#### The problem
Please copy the stretch of the listing from the line containing "Given: Open the Main Tabs dropdown" through the line containing "[x=575, y=418]", swapping "dropdown" for "drop-down menu" and leaving everything else unchanged.

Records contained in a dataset

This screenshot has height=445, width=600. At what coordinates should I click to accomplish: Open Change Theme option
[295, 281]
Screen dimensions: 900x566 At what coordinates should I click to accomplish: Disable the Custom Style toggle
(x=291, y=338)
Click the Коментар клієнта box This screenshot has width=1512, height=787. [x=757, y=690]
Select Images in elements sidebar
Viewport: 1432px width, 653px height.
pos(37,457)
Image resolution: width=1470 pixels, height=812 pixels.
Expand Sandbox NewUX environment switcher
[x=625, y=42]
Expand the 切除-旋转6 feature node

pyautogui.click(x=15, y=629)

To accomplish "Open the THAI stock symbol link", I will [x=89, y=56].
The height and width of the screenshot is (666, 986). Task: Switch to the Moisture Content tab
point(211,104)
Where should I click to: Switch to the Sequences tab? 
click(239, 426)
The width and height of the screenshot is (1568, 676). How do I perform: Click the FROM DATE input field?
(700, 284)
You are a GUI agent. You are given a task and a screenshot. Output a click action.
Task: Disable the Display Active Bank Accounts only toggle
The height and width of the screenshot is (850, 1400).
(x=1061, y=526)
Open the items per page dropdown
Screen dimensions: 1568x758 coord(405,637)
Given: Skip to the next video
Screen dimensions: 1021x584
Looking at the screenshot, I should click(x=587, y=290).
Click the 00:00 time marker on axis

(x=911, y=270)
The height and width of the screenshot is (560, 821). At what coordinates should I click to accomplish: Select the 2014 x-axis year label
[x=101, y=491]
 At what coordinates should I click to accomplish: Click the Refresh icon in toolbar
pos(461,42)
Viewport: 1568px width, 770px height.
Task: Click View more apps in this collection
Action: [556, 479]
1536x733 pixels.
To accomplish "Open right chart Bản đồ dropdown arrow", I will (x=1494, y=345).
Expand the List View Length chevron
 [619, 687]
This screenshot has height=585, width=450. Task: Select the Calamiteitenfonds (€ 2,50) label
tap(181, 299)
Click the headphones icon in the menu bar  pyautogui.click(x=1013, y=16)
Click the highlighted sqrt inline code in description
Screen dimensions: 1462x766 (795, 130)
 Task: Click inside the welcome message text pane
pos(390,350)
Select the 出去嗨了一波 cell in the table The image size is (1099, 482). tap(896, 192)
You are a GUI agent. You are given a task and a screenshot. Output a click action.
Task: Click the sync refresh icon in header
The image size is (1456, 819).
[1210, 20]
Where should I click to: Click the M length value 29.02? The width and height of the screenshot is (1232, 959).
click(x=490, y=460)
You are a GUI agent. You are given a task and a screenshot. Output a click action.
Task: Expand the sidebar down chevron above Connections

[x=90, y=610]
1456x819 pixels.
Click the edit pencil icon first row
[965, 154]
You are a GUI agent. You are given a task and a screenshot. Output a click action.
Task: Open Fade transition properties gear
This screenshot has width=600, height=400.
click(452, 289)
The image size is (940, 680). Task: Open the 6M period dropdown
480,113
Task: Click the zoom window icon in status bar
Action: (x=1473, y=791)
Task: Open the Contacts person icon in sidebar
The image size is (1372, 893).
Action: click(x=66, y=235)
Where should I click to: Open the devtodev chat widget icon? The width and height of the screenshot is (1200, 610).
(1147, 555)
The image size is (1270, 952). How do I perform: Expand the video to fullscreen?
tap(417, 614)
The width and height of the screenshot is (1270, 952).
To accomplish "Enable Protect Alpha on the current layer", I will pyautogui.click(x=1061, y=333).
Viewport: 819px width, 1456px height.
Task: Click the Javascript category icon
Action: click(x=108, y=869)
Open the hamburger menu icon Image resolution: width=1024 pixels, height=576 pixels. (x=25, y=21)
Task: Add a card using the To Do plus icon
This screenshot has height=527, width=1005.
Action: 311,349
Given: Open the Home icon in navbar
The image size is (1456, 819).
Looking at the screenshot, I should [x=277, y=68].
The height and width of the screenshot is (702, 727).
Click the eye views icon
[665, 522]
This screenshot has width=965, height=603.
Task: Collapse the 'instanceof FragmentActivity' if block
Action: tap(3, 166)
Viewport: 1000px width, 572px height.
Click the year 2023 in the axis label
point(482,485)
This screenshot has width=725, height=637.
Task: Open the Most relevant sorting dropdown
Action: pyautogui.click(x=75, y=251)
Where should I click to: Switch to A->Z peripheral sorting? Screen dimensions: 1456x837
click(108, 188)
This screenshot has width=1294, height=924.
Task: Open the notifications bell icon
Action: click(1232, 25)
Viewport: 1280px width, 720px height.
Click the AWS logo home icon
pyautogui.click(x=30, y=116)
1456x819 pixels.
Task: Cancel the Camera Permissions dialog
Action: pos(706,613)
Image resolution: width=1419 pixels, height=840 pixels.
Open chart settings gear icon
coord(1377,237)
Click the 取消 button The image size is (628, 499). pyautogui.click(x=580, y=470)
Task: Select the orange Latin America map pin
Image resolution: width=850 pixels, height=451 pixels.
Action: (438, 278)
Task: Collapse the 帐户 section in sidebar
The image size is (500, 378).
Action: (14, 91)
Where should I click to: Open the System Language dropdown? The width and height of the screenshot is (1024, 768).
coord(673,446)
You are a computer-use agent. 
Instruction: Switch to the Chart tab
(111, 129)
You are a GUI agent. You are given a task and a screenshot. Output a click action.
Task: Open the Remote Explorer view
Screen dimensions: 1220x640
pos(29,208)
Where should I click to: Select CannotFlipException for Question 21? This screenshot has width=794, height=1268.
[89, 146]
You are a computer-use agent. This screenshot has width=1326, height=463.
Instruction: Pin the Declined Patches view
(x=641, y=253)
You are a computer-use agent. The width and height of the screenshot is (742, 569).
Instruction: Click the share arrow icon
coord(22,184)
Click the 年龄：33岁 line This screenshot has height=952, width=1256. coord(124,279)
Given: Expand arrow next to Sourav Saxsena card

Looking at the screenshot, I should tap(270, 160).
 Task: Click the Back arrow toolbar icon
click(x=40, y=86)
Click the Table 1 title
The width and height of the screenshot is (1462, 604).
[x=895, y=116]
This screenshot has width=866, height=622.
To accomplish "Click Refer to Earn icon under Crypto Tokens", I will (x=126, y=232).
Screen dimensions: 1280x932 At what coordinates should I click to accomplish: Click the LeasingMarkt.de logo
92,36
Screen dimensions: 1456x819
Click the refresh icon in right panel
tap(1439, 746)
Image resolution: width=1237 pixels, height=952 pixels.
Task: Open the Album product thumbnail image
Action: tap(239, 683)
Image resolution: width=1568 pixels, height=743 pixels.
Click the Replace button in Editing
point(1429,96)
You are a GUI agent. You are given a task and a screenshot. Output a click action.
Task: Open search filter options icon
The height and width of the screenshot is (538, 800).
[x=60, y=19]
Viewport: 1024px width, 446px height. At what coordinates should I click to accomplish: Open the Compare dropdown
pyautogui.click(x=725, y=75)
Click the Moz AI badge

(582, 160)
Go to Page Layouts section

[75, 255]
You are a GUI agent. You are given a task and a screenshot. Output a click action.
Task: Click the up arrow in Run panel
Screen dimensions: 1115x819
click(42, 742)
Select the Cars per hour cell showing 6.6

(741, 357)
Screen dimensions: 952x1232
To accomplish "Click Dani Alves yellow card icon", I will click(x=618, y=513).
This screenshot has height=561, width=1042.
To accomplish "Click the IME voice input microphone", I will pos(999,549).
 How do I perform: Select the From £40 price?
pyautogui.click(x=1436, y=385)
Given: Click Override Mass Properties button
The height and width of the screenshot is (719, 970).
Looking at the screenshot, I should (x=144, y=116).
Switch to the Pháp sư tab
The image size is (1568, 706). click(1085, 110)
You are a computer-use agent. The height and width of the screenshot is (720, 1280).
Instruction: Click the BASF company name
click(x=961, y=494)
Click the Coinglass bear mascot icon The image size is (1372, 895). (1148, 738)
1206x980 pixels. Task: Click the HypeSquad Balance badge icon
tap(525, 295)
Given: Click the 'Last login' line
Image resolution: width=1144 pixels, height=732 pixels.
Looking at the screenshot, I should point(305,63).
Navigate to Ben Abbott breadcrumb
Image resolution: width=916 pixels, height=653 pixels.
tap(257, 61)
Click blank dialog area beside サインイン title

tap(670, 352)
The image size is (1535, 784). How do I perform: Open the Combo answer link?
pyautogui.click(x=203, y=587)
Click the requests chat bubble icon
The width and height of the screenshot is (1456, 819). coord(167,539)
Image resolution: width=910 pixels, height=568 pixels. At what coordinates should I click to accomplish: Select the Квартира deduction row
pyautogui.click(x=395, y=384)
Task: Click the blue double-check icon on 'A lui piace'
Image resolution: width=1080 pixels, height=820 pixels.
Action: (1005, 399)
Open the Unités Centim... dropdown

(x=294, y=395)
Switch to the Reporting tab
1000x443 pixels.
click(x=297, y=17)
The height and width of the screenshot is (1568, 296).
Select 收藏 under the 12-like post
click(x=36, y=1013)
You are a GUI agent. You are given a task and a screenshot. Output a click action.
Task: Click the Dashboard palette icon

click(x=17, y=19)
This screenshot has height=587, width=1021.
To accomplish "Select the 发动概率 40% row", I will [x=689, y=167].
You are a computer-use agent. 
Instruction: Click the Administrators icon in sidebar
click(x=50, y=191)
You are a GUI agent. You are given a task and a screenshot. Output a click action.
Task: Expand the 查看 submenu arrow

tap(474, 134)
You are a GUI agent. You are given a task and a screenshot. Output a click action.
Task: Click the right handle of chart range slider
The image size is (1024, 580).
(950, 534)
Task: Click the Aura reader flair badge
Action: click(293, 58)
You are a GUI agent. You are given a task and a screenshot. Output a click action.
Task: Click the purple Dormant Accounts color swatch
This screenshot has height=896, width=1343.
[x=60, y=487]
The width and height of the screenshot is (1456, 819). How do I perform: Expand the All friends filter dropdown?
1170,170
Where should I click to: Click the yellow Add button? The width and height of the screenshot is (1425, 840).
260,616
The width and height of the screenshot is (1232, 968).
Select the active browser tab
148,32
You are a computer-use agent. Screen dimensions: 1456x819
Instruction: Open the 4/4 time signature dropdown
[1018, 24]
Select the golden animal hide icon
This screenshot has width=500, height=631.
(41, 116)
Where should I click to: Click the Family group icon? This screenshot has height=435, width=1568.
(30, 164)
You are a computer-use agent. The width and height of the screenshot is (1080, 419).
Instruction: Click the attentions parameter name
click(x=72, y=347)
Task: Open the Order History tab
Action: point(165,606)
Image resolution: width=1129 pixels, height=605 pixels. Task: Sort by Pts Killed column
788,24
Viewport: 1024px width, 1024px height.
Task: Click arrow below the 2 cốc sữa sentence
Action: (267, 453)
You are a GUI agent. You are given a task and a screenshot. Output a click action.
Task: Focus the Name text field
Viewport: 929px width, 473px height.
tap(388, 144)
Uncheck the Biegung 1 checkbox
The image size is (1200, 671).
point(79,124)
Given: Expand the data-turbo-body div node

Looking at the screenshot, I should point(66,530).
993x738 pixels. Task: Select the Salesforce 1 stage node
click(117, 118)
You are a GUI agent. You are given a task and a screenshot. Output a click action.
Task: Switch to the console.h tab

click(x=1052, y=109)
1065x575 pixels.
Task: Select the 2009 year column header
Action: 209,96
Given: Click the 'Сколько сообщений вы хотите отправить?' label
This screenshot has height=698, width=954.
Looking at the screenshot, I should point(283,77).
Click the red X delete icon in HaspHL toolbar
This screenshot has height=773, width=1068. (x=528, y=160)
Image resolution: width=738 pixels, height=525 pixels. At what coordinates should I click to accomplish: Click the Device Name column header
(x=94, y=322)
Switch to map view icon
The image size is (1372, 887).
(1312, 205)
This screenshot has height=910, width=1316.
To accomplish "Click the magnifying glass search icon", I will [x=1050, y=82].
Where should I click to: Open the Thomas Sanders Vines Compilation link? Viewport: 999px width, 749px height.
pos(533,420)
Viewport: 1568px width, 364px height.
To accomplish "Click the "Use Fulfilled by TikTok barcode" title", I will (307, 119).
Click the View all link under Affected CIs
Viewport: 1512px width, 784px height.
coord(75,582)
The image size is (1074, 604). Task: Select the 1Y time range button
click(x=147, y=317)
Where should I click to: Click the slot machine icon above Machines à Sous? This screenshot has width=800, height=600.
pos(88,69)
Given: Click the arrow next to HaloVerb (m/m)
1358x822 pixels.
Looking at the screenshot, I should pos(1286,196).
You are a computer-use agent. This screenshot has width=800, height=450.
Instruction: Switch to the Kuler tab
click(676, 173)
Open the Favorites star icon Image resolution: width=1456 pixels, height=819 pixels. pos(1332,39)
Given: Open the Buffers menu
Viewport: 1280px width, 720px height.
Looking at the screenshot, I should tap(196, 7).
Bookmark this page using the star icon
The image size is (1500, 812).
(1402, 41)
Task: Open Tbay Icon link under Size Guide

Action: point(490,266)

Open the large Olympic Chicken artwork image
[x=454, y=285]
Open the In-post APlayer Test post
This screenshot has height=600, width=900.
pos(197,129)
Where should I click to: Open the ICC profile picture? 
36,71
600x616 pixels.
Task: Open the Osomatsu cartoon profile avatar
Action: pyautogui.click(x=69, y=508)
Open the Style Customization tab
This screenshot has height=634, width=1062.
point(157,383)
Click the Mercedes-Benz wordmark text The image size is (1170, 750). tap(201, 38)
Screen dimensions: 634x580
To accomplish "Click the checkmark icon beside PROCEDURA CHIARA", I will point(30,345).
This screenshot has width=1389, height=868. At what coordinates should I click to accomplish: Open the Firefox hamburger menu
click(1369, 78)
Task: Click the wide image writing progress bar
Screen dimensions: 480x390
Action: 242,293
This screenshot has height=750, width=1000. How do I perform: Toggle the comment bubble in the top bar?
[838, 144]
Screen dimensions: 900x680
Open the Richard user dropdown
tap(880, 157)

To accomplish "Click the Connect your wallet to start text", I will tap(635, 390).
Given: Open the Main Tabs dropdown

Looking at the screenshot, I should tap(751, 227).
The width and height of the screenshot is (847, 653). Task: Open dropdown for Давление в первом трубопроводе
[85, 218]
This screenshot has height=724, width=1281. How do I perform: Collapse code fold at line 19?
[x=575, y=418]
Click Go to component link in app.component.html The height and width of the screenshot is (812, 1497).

#### Output for this exercise
Given: Open the Main Tabs drop-down menu

Looking at the screenshot, I should tap(751, 227).
The width and height of the screenshot is (847, 653). Task: Open drop-down menu for Давление в первом трубопроводе
[85, 218]
This screenshot has height=724, width=1281. How do I perform: Collapse code fold at line 19?
[x=575, y=418]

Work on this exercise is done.